Tip The Rd2roxygen package can help to switch from existing Rd manual pages to roxygen.

Tip: roxygen now also has supports for markdown format: once can use `foo()` instead of \code{foo()}. The roxygen2md package can help to switch to markdown syntax for existing roxygen headers.

Vignettes

While manual pages are meant to be specific and technical, vignettes are workflow-type documentation files that provide an overview and/or a use-case demonstrating the package's functionality.

Vignettes can be written in Sweave format (.Rnw extension), supporting R code chunks in LaTeX documents, or R markdown formart (.Rmd extension) for R code and markdown.

The source document (.Rnw or .Rmd) can be

  • weaved into tex or md files respectively
  • and converted into pdf or html (Rnw to pdf only, Rmd to either)

using the utils::Sweave (Rnw only) or knitr::knit functions.

Rstudio makes it very easy to write and compile Rmd documents (independently of R packages). When inside a package, the documents are stored in the vignettes directory and compiled/converted automatically when the package is built.

Note: if you use knitr and rmarkdown for your vignette, you'll have to add these dependencies in the Suggests field and specify VignetteBuilder: knitr in the DESCRIPTION file.

Additional files

  • .Rbuildignore with a list of files/dirs to ignore when building. For example the .Rproj file.
  • .Rinstignore with a list of files/dirs to ignore when installing.
  • CITATION file (see citation() function)
  • README.Rmd/README.md files if you use github (see also tip above).

Distributing packages

  • CRAN Read the CRAN Repository Policy (http://cran.r-project.org/web/packages/policies.html). Upload your --as-cran checked} myPackage\_x.y.z.tar.gz to ftp://cran.R-project.org/incoming or using http://CRAN.R-project.org/submit.html. Your package will be installable with install.packages("myRpackage").

  • R-forge Log in, register a project and wait for acceptance. Then commit you code to the svn repository. Your package will be installable with install.packages using repos="http://R-Forge.R-project.org". (not recommended)

  • GitHub (and Bitbucket) Great for development and promoting interaction and contributions. Unofficial. Autmatic checking possible through CI such as travis-ci for example. Packages can be installed with devtools::install_github (devtools::install_bitbucket).

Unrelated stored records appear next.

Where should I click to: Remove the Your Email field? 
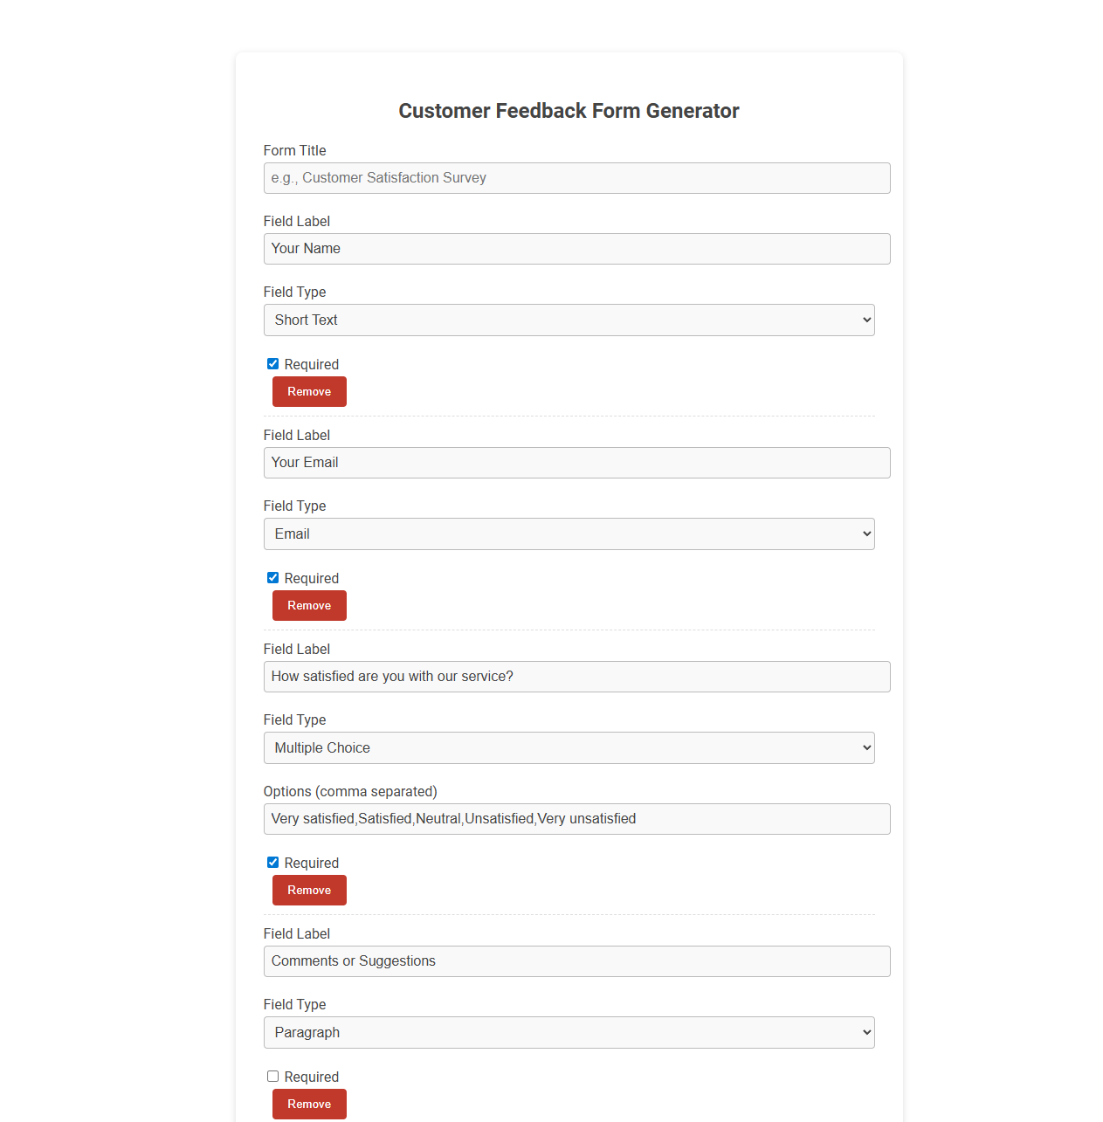pos(309,605)
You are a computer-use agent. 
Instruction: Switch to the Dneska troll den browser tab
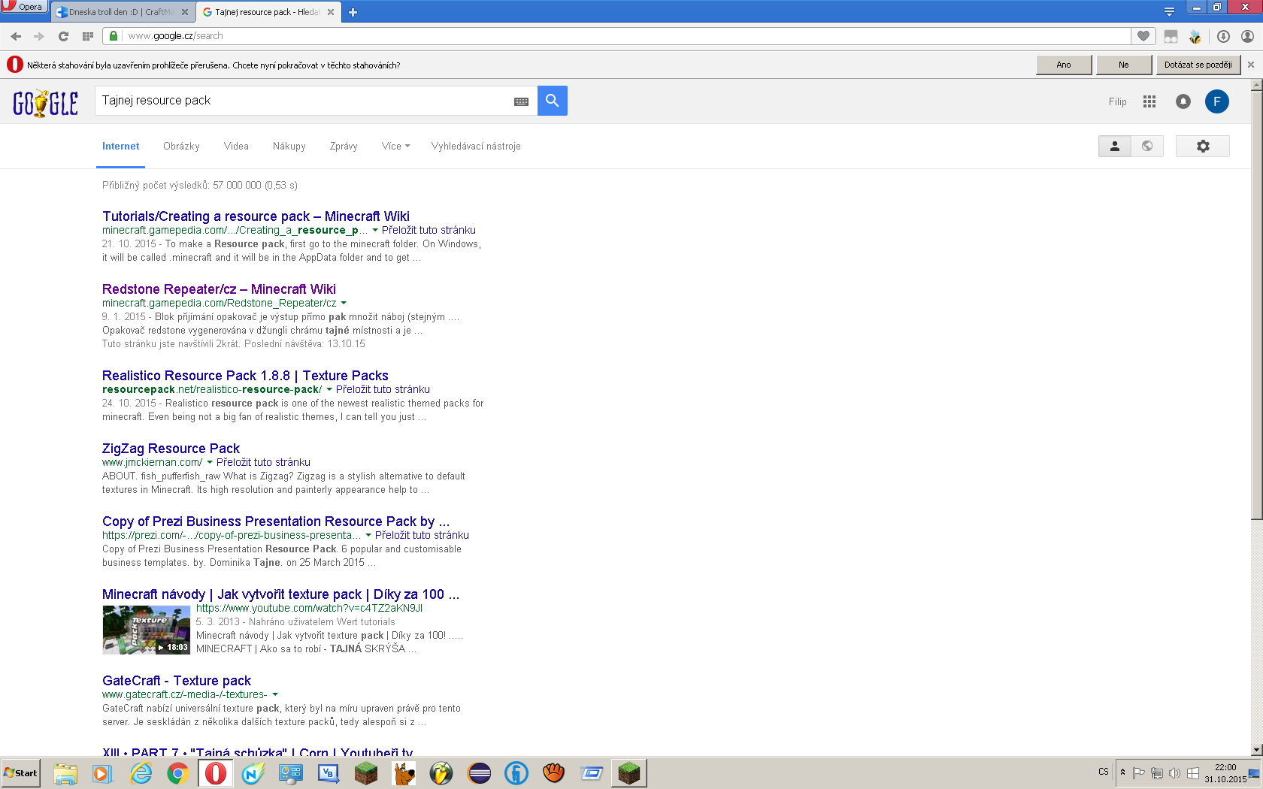[x=120, y=12]
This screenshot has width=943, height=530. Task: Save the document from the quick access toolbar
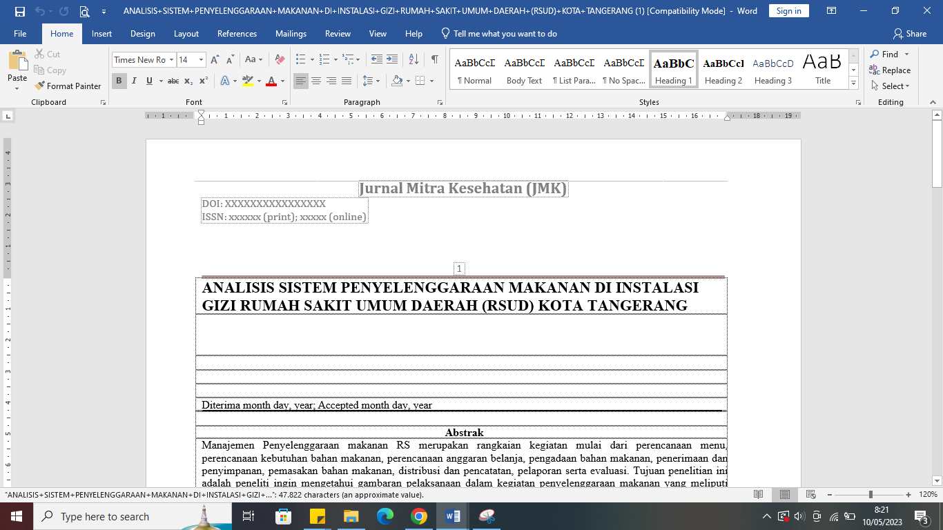pos(19,11)
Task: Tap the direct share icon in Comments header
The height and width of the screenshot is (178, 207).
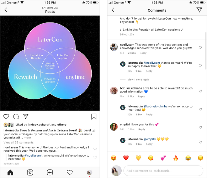Action: coord(199,10)
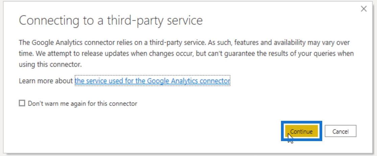Click the warning paragraph about the connector

tap(184, 53)
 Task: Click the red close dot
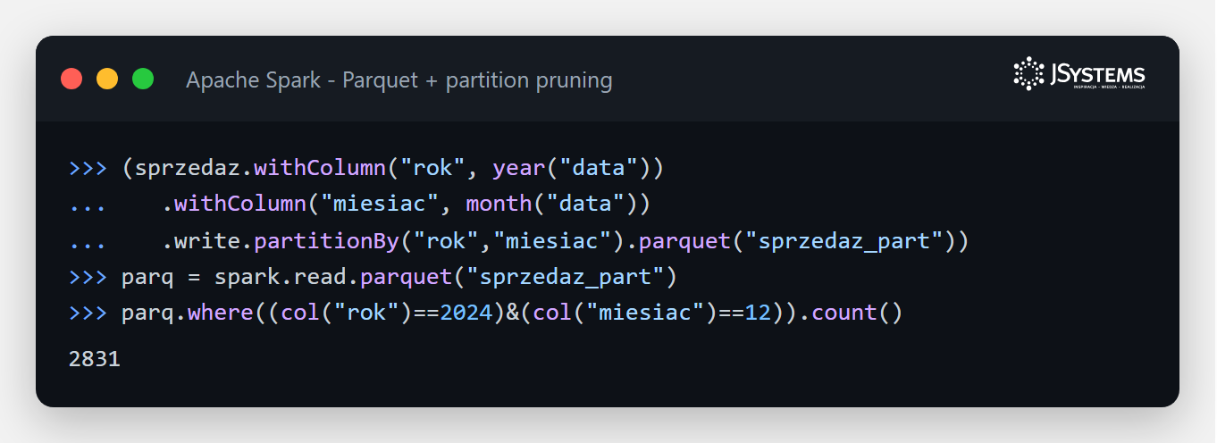[71, 79]
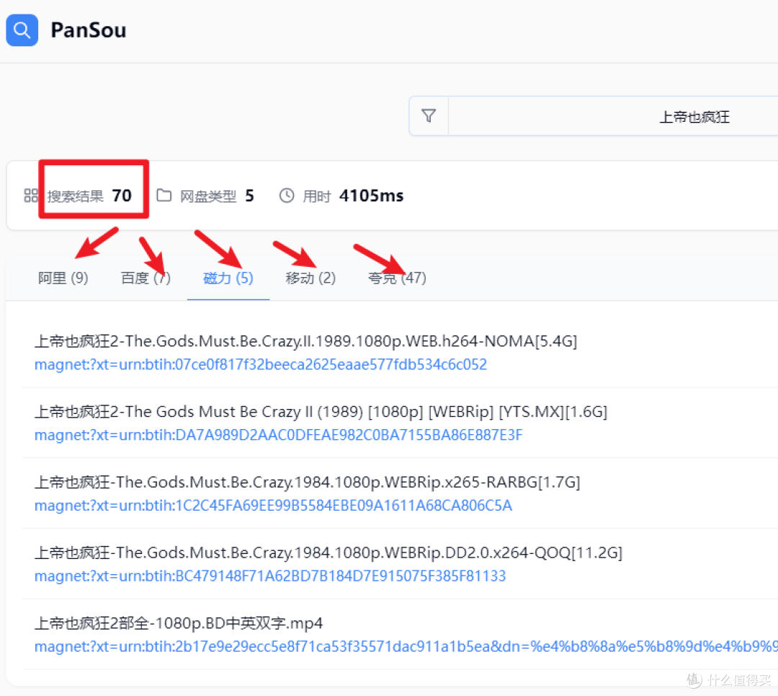Open magnet link starting with 2b17e9e29ecc
The width and height of the screenshot is (778, 696).
[x=403, y=646]
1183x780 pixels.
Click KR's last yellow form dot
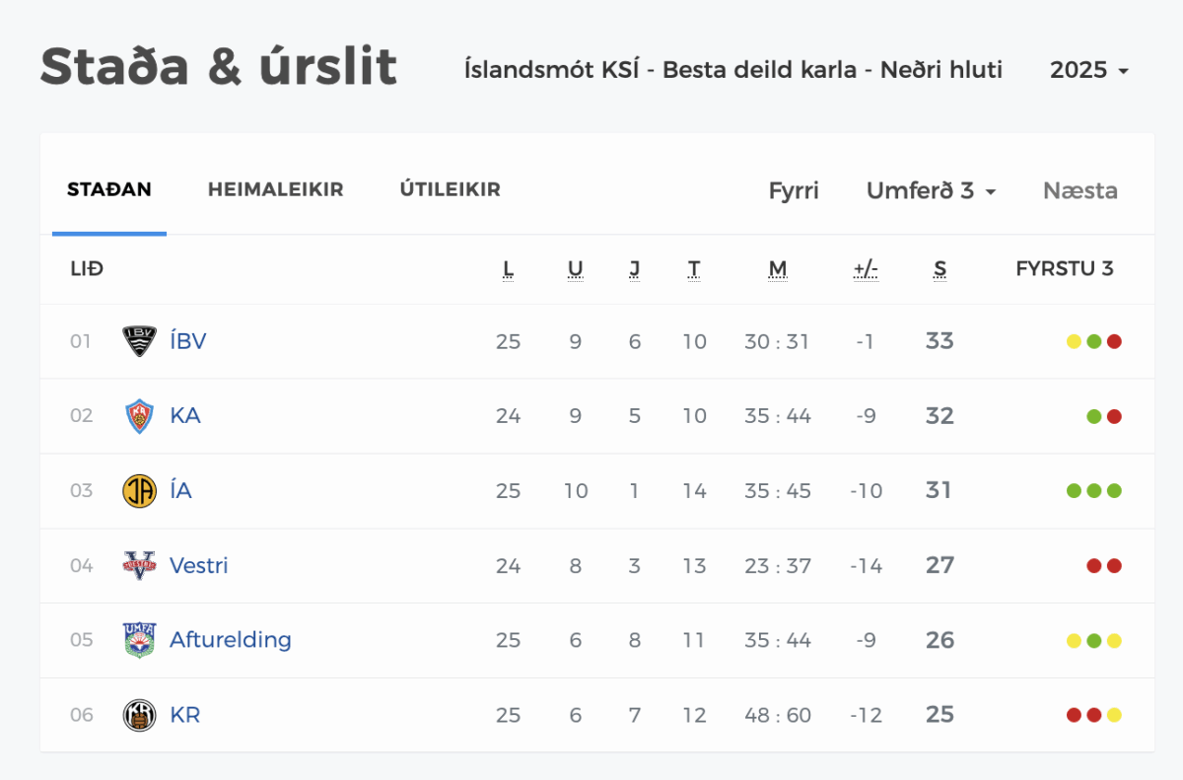click(x=1114, y=715)
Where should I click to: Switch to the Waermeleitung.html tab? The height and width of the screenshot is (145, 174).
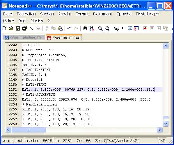[x=24, y=37]
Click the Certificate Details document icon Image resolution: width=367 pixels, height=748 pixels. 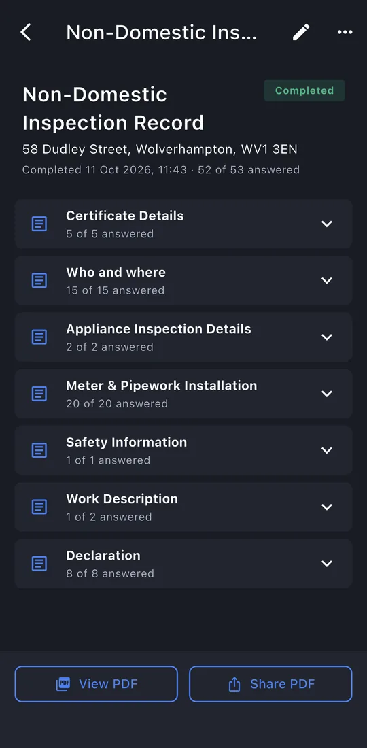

  • Bioconductor Make sure to satisfy submission criteria (pass check (and BiocCheck), have a vignette, use S4 if OO, make use of appropriate existing infrastructure, include a NEWS file, must not already be on CRAN, ...). Your package will then be reviewed on github publicly before acceptance. A svn (git very soon) account will then be created. Package will be installable with biocLite("myPackage").

Package webpage

The pkgdown makes creation of package webpages straighforward. Highly recommended!